I look at the corresponding profile of the fragment and notice some key counters as follow:
{code:java}
      Instance d346730dc3a3771e:c24e3ccf00000008 (host=[redacted]:22000)
      ...
          HDFS_SCAN_NODE (id=0)
          ...
            - AverageHdfsReadThreadConcurrency: 8.00 (8.0)
            - AverageScannerThreadConcurrency: 23.00 (23.0)
            - BytesRead: 2.4 GiB (2619685502)
            ...
            - NumScannerThreadMemUnavailable: 1 (1)
            - NumScannerThreadReservationsDenied: 0 (0)
            - NumScannerThreadsStarted: 23 (23)
            - NumScannersWithNoReads: 12 (12)
            - NumStatsFilteredPages: 4,032 (4032)
            - NumStatsFilteredRowGroups: 1 (1)
            - PeakMemoryUsage: 4.1 GiB (4431745197)
            - PeakScannerThreadConcurrency: 23 (23)
            - PerReadThreadRawHdfsThroughput: 842.1 MiB/s (882954163)
            - RemoteScanRanges: 11 (11)
            - RowBatchBytesEnqueued: 1.1 GiB (1221333486)
            - RowBatchQueueGetWaitTime: 1.83s (1833499080)
            - RowBatchQueuePeakMemoryUsage: 599.3 MiB (628430704)
            - RowBatchQueuePutWaitTime: 1ms (1579356)
            - RowBatchesEnqueued: 124 (124)
            - RowsRead: 2,725,888 (2725888)
            - RowsReturned: 0 (0){code}
 

Based on these counters, I assume following scenario happened:
 # The concurrent scanner thread count peak at 23 (NumScannerThreadsStarted, PeakScannerThreadConcurrency).
 # Scanner node seems to try schedule the 24th thread, but backend denies it, as indicated by NumScannerThreadMemUnavailable=1. 
 # The running threads has been producing output row batches (RowBatchesEnqueued=124), but the next exec node above it has not fetch any yet (RowsReturned=0). So active scanner threads has been consuming its memory reservation, including decompression activity that is happening in [parquet-column-chunk-reader.cc|https://github.com/apache/impala/blob/df42225/be/src/exec/parquet/parquet-column-chunk-reader.cc#L155-L177].
 # Just before the scanner node failed, it has consume Reservation=3.30 GB  and OtherMemory=849.59 MB. So per thread is around Reservation=146.92 MB and OtherMemory=36.94 MB. This is close, but slightly higher, to planner initial mem-reservation=128.00 MB for scanner node and 32 MB of [hdfs_scanner_thread_max_estimated_bytes|https://github.com/apache/impala/blob/df42225/be/src/exec/hdfs-scan-node.cc#L57-L63] for decompression usage per thread.
Note that the 32 MB of hdfs_scanner_thread_max_estimated_bytes is a non-reserved bytes. Meaning, they only allocated as needed during column chunk decompression, but we think that in most cases they wont require more than 32 MB.

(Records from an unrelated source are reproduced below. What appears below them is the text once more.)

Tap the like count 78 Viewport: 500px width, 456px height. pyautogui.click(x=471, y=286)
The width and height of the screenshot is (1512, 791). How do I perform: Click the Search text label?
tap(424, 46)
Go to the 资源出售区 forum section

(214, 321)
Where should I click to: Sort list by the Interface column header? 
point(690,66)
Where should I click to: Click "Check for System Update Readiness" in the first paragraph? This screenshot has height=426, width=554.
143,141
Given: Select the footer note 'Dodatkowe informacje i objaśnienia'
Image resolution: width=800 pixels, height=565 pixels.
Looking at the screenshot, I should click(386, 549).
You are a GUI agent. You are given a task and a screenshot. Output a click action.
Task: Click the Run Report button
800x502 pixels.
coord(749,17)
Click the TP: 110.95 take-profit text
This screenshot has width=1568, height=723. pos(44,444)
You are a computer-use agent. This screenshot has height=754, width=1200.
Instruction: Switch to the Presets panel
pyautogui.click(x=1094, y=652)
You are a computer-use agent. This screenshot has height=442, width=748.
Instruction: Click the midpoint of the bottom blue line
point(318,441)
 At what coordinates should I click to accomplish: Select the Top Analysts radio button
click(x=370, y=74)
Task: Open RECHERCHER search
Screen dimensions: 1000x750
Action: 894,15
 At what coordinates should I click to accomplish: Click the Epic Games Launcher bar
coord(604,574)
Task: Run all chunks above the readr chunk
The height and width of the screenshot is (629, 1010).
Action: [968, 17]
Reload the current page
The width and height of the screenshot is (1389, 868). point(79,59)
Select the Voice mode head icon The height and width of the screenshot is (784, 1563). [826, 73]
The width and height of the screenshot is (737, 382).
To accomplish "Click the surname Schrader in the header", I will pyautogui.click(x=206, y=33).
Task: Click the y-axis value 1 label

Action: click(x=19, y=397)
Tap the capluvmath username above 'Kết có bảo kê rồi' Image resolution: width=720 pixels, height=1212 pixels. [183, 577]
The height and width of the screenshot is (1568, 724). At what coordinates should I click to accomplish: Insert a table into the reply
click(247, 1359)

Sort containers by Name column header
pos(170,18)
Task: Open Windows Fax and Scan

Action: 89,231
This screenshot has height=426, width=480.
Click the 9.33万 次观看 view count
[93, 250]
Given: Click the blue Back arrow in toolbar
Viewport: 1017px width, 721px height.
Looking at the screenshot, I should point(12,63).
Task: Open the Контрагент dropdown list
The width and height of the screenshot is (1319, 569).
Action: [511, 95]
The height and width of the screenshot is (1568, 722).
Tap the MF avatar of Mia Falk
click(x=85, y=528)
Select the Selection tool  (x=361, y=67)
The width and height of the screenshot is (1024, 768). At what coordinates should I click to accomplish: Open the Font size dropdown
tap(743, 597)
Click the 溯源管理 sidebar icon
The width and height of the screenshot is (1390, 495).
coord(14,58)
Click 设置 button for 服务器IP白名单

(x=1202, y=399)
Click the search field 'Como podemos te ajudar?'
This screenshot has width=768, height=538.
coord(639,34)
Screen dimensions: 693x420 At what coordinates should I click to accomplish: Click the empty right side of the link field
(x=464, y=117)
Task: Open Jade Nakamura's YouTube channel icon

From these insight, I'm suspecting that when scanner node schedule the 23rd thread, the memory reservation left was just barely fit the per-thread consumption estimate (128.00 MB + 32 MB), and the backend allow it to start. As the decompression process goes, one of the scanner thread tried to allocate more memory than what is left in reservation at ParquetColumnChunkReader::InitDictionary(). If the 23rd thread was not launched, we might have enough memory to serve decompression requirement.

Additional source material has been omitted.